Tuesday, July 03, 2007

Stupid, Stupid Laws (part 1)

Most of the laws related to sex work that I have worked under in different jurisdictions around Australia operate in exactly the ways that anyone could least want to them to work. For example, in South Australia, where I spent most of my career to date, most activities to do with sex work are illegal, and up until the last decade or so, heavily policed. These days, the vice squad focus their policing efforts on street based sex work, mostly tolerating brothels and private in house workers. One charge related to sex work is ‘procuring’ where you employ someone as a sex worker who hasn’t sex worked, at least in SA before.

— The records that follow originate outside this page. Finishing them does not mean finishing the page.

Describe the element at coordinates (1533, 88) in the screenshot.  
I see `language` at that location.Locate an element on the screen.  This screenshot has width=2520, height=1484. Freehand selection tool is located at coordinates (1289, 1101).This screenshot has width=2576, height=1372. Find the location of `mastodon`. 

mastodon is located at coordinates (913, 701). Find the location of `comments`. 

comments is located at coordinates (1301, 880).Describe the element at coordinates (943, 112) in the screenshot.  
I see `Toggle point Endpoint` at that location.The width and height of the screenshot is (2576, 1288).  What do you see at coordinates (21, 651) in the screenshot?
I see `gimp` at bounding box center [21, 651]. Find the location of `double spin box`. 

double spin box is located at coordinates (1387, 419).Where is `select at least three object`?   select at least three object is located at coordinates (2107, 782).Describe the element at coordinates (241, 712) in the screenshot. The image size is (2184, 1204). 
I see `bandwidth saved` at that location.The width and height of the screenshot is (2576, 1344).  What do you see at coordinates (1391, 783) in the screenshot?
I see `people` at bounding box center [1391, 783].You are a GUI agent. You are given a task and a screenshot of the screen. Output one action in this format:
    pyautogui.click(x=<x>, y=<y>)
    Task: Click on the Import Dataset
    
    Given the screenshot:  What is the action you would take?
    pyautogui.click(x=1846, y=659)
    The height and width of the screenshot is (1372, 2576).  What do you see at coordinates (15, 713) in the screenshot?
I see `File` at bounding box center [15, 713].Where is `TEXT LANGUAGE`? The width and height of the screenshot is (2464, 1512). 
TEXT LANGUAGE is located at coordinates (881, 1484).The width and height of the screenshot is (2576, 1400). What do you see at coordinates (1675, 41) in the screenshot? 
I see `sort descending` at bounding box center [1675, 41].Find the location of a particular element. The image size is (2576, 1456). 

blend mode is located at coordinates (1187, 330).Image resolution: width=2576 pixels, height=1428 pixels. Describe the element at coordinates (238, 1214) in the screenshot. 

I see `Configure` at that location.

How this is policed is some police officer will pose as someone looking for a job at a brothel or escort agency, gain an interview with a business owner or manager, ask questions about the work, and get the interviewer to acknowledge that sexual services are an expected part of the job, and then they will arrest the person. I’ve never met a sex worker who was duped or deceived about the nature of the work they were entering, while it probably happens, it isn’t a common feature of the sex industry, and sex workers I have met go for their first hooking job well aware of the broad aspects of the work, if not the fine details. However, because owners and managers fear being charged for procuring, it can be really difficult to actually get clear and specific information about the work when you first start – and obviously, with sex work, as much as any work, knowledge is power. Tips and tricks of the trade, industry norms and easy ideas of how a basic sex work booking runs would be invaluable when first starting sex work.

Criminalisation gets in the way of sex workers gaining information, skills and being best able to make informed choices.